Al ver esto, la multitud quedó atemorizada y glorificaba a Dios por haber dado semejante poder a los hombres

COMENTARIO:

  Vemos, en este Evangelio de san Mateo, el episodio de la curación de un paralítico que fue llevado a la presencia del Maestro, por un grupo de amigos o familiares. Quiero resaltar esa circunstancia, porque es vital para el apostolado de cercanía, aprecio y lealtad que el Señor no sólo nos pide, sino que nos exige para con nuestros hermanos.

  Seguramente aquel hombre, que carecía de movilidad para acercarse a Jesús en busca de un milagro, tenía fe en Él. Probablemente, había oído hablar de sus proezas y le habían hablado de sus mensajes; transmitiéndole esa certeza –que surge del fondo del corazón- de que habían encontrado al Mesías prometido. Y debió pensar, ante lo que escuchaba, que Aquel que predicaba por los caminos de Galilea, podría dar fuerza a sus extremidades. Que sólo Él, como bien anunciaban las Escrituras, podía sacarlo de la postración en la que se encontraba.

  Ese hombre era consciente de su situación; pero no se conformaba con ella, si había posibilidad de cambiarla ¡Y ahora la había! En ese momento era partícipe de una esperanza, que tenía nombre propio: Jesús de Nazaret. Pero su deseo necesitaba del amor y la disponibilidad de aquellos que le rodeaban. De la fe de los demás, que tenían que hacer el esfuerzo de acercarlo al Maestro; y la camilla, con todo su cuerpo, era un peso difícil de transportar. Sin embargo, todos los que le dieron confianza e ilusión al enfermo, estaban dispuestos a no desfallecer en el intento. Lo querían lo suficiente, como para no rendirse ante la perspectiva de su encuentro con el Rabbí de Israel. Ellos le ayudarían a alcanzar el objetivo que, por su limitación, no era capaz de conseguir solo.

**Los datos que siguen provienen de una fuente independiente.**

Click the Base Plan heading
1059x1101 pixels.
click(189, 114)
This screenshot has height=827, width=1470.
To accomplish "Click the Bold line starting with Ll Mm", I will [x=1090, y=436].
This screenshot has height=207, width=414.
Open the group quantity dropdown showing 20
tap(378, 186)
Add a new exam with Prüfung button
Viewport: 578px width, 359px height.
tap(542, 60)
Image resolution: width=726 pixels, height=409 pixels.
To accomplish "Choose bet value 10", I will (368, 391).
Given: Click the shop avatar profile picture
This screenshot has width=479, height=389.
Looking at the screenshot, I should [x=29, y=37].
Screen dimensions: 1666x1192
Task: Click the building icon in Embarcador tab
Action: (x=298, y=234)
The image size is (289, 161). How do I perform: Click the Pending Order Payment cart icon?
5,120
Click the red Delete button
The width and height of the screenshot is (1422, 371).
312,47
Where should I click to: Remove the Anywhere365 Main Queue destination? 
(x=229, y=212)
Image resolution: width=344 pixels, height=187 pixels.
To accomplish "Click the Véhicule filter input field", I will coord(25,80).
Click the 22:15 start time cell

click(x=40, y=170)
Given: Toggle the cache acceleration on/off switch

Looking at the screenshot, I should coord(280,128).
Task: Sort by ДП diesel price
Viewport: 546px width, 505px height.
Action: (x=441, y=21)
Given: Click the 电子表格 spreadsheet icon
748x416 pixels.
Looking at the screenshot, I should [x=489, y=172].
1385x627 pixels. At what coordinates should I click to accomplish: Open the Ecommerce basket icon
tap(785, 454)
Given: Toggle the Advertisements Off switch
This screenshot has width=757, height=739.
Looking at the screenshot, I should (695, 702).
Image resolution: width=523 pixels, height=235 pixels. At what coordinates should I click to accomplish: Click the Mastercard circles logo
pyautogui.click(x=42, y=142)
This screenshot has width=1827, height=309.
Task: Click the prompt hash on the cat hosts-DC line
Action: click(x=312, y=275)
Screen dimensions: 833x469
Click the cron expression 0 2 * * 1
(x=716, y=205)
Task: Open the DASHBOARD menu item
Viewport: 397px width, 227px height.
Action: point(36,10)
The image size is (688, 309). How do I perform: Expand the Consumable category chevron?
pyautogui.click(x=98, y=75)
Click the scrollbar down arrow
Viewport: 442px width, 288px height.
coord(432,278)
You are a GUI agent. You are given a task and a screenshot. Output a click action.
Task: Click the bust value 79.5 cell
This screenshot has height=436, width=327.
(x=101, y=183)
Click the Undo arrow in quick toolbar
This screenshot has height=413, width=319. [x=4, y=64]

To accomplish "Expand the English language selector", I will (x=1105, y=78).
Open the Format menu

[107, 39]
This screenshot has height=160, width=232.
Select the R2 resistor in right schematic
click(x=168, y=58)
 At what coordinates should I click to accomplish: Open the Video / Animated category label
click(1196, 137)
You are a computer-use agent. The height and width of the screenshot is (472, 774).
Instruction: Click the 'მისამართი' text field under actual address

  ¡Qué ejemplo tan maravilloso para todos nosotros! Porque cada uno conoce, o tiene experiencia, de algún hermano que necesita de nuestra ayuda, de nuestra alegría y de nuestra decisión, para acercarle a Cristo y presentárselo en los Sacramentos. Tal vez le ha paralizado el pecado, la vergüenza o cualquier situación; pero tú y yo, como hicieron esos hombres de los que nos habla el texto, debemos comunicar con paciencia y amor, lo que hemos escuchado. Todo lo que hemos presenciado, y que ha sido semilla que ha dado fruto en nuestro interior. Tanto, que nos hemos comprometido con Dios a cargar con las camillas precisas –aunque nos cueste y aunque nos duela- para que nadie que sienta deseos de participar del perdón divino y de recobrar la salud del alma, se quede sin la posibilidad de hacerlo. Por eso hemos de estar preparados; primero para estar, y después para darnos. Ya que eso es en realidad, hermanos míos, la amistad.

  Jesús demuestra con sus actos, que al curar la enfermedad que es efecto del pecado, cura también el pecado del corazón de las personas; porque sana la causa, que conllevó tantas desgracias. Por eso hace ver a todos aquellos que murmuran, que Él puede –como Dios que es- sanar las limitaciones como síntoma clarísimo de que ha absuelto las vilezas que las provocaban. Y que el que no quiera percibir en los hechos, la potestad divina de la que goza, es porque ha querido cerrar sus ojos a la luz del conocimiento y su voluntad a la Verdad manifestada.


  Pero el Maestro además, nos recuerda a todos los que estamos meditando este capítulo, que no hay nada peor que la pérdida de la Gracia. Que nos preocupamos de vacunarnos contra las enfermedades del cuerpo –como debe ser- y nos olvidamos de vacunarnos el alma. Descuidando esa “infección” espiritual, que conlleva una muerte eterna que no tiene vuelta atrás. El Señor vuelve a recordarnos que somos una unidad perfecta, donde hemos de priorizar lo eterno, sobre lo temporal. Que debemos tener una intensa vida interior, donde Jesús nos espera en cada momento, lugar y circunstancia. Y, por favor, no te olvides nunca cuando leas el Evangelio, de la importancia que tiene alcanzar el perdón. Sólo hay que ir, y ayudar a que los demás vayan en busca de Cristo; que nos espera paciente en la soledad del confesionario. Te aseguro que no hay mejor “terapia”, para conseguir esa salud integral que conlleva la paz de espíritu. ¡Pruébalo, no pierdes nada!